Exact reproduction of all the data is required, with pictures excluded.

━━━ The data ━━━

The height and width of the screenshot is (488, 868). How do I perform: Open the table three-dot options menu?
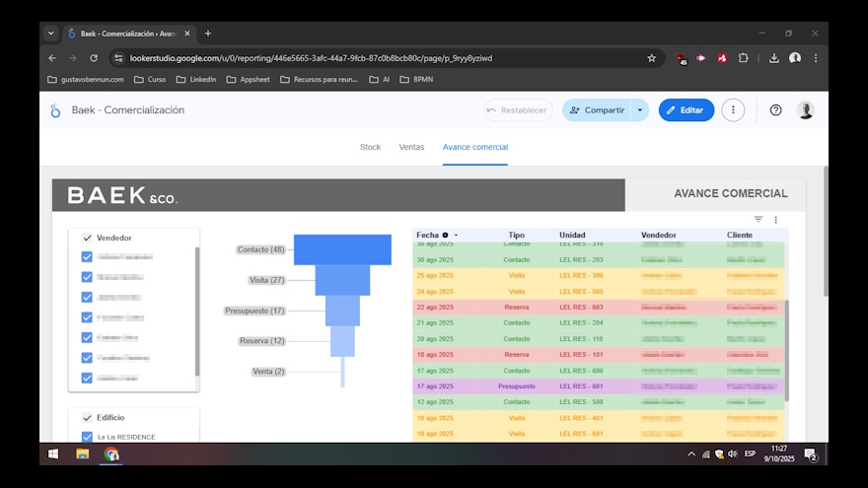775,220
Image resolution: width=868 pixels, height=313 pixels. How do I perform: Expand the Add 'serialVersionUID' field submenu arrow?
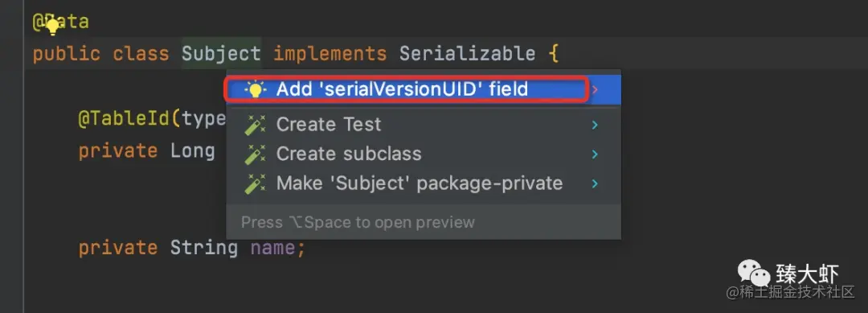click(x=595, y=89)
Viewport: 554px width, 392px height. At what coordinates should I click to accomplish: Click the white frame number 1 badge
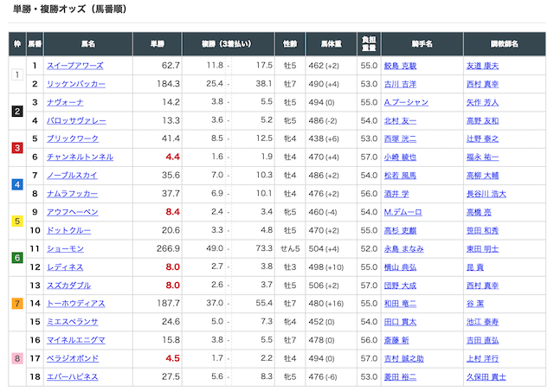click(16, 74)
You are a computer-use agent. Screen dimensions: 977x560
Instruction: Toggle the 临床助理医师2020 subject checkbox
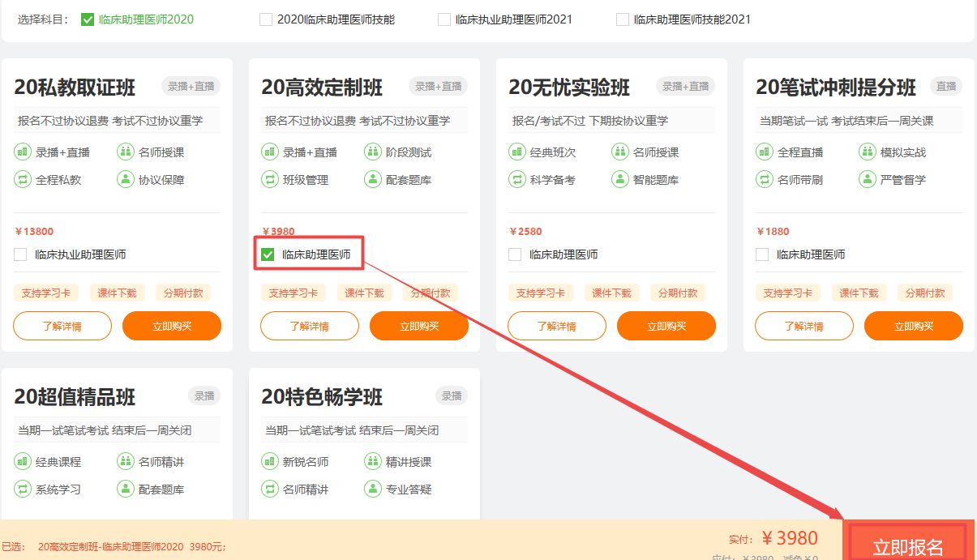88,19
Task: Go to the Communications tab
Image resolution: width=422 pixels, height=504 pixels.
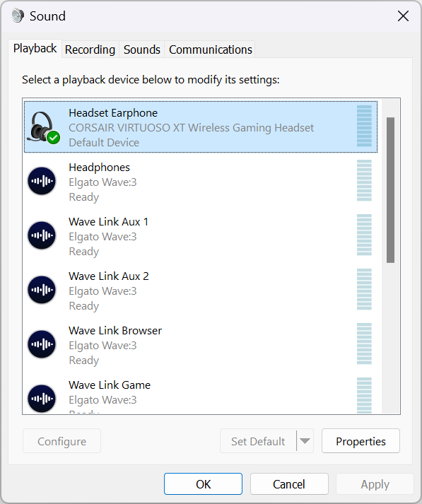Action: pyautogui.click(x=210, y=49)
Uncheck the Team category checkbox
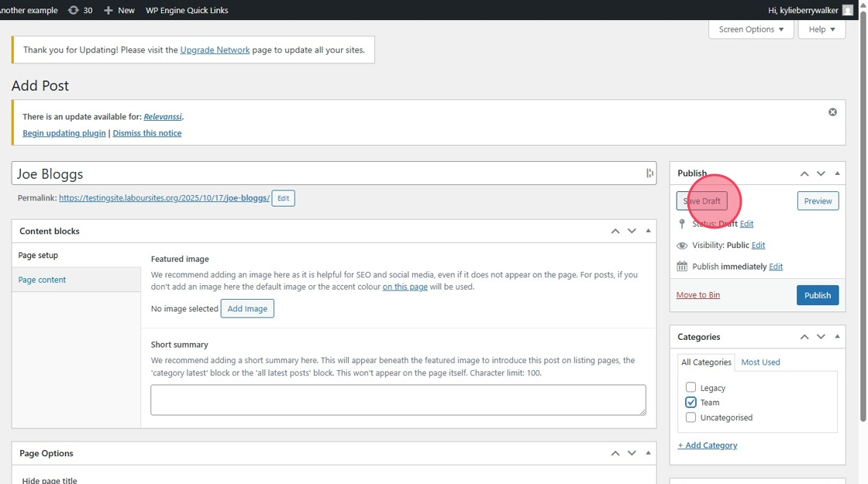868x484 pixels. point(691,403)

━━━

> _Task output_:
The height and width of the screenshot is (488, 868). How do I perform: Open the table three-dot options menu?
775,220
Image resolution: width=868 pixels, height=313 pixels. How do I perform: Expand the Add 'serialVersionUID' field submenu arrow?
click(x=595, y=89)
Viewport: 554px width, 392px height. At what coordinates should I click to accomplish: Click the white frame number 1 badge
click(16, 74)
You are a computer-use agent. Screen dimensions: 977x560
Instruction: Toggle the 临床助理医师2020 subject checkbox
88,19
Task: Go to the Communications tab
Image resolution: width=422 pixels, height=504 pixels.
Action: pyautogui.click(x=210, y=49)
Uncheck the Team category checkbox
868x484 pixels. point(691,403)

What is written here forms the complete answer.